● Your goal
Locate every line in the material below that has the word "width". Copy each of those lines.
==== Excerpted records ====
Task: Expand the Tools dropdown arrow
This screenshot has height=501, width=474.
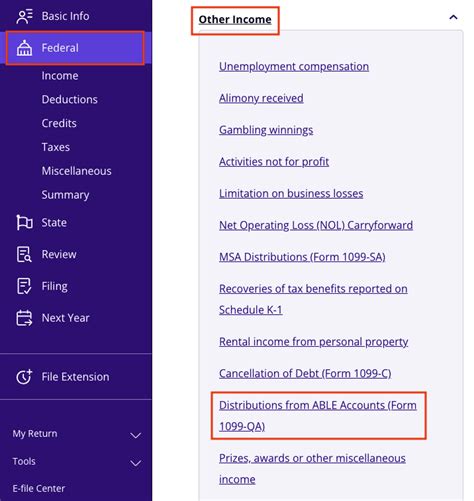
====
==== Excerpted records ====
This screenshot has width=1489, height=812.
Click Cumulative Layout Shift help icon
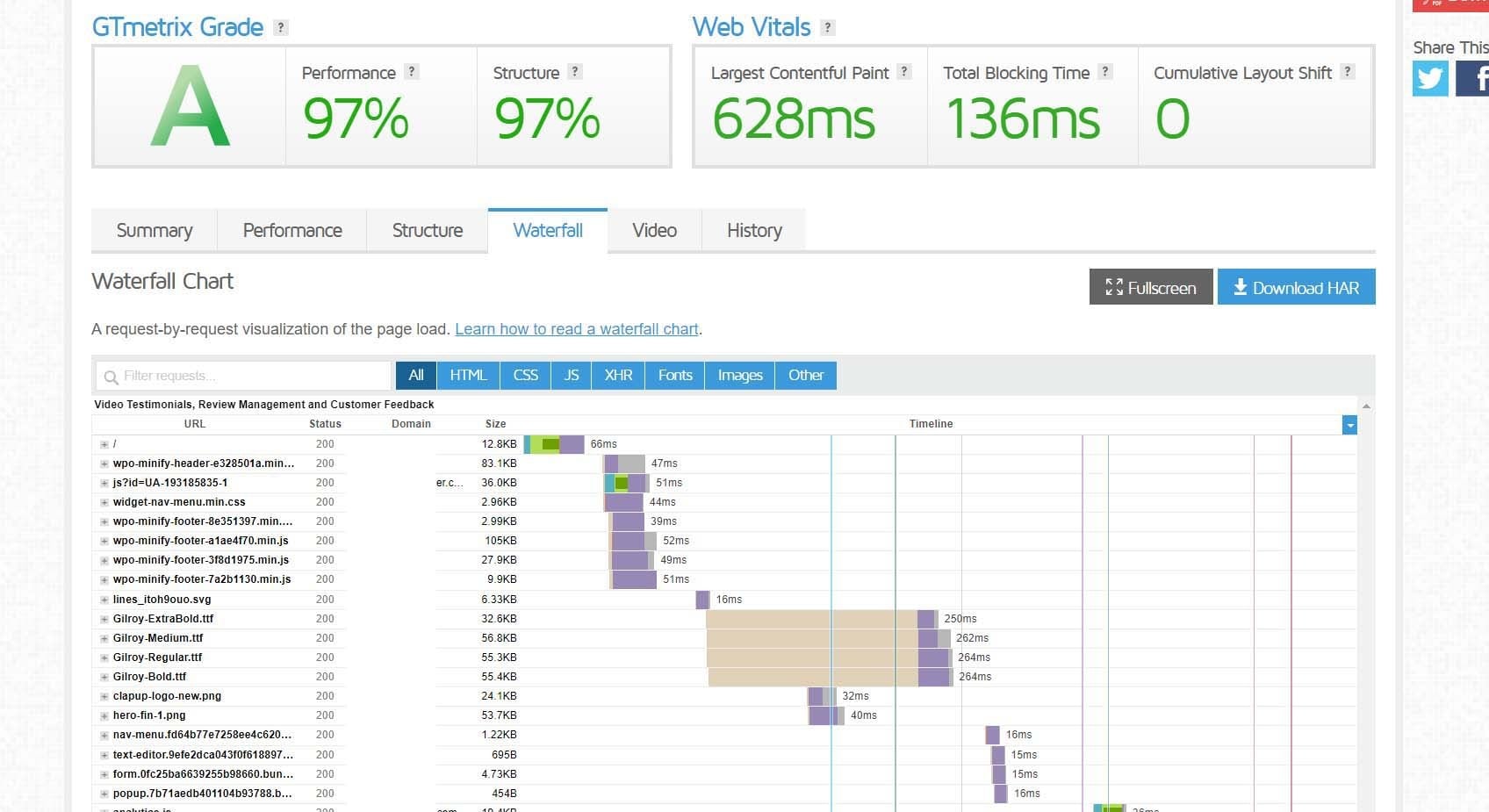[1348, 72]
====
● Reply
This screenshot has height=501, width=474.
This screenshot has width=1489, height=812.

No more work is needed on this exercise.